# TRY IT:
In the comment about AI and reviving cryonics patients, what would make cryonics a waste of money?

I don’t think it would make much difference.
Consider my comment in Hallquist’s thread:
AI singularity won’t affects points 1 and 2: If information about your personality has not been preserved, there is nothing an AI can do to revive you.
It might affect points 3 and 4, but to a limited extent: an AI might be better than vanilla humans at doing research, but it would not be able to develop technologies which are impossible or intrinsically impractical for physical reasons. A truly benevolent AI might be more motivated to revive cryopatients than regular people with selfish desires, but it would still have to allocate its resources economically, and cryopatient revival might not be the best use of them.
Points 5 and 6: clearly the sooner the super-duper AI appears and develops revival tech, the higher the probability that your cryoremains are still around, but super AI appearing early and developing revival tech soon is less probable than it appearing late and/or taking a long time to develop revival tech, hence I would think that the two effects roughly cancel out. Also, as other people have noted, super AI appearing and giving you radical life extension within your lifetime would make cryonics a waste of money.

# SUPPLIED MATERIAL:

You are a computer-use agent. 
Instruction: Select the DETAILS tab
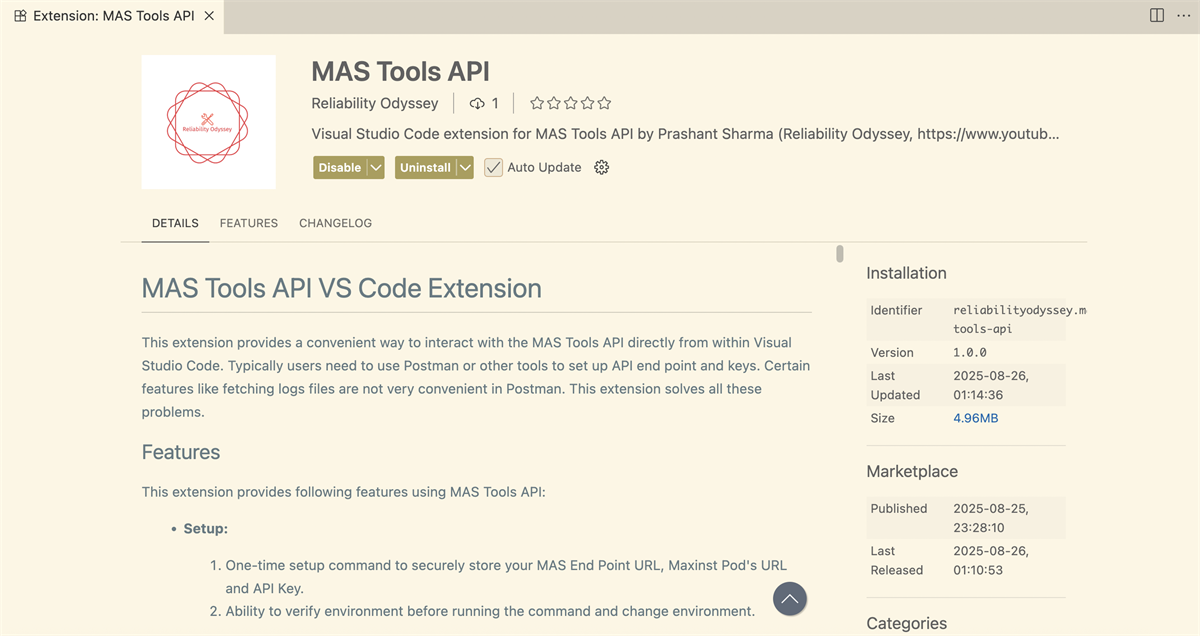point(175,223)
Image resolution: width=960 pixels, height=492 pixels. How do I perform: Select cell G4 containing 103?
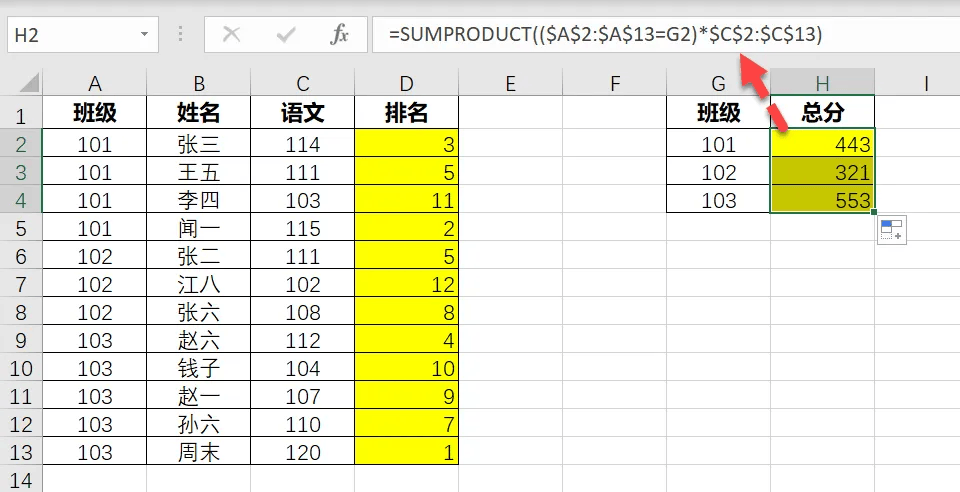click(x=719, y=200)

# SOLUTION:
A super AI appearing and giving you radical life extension within your lifetime.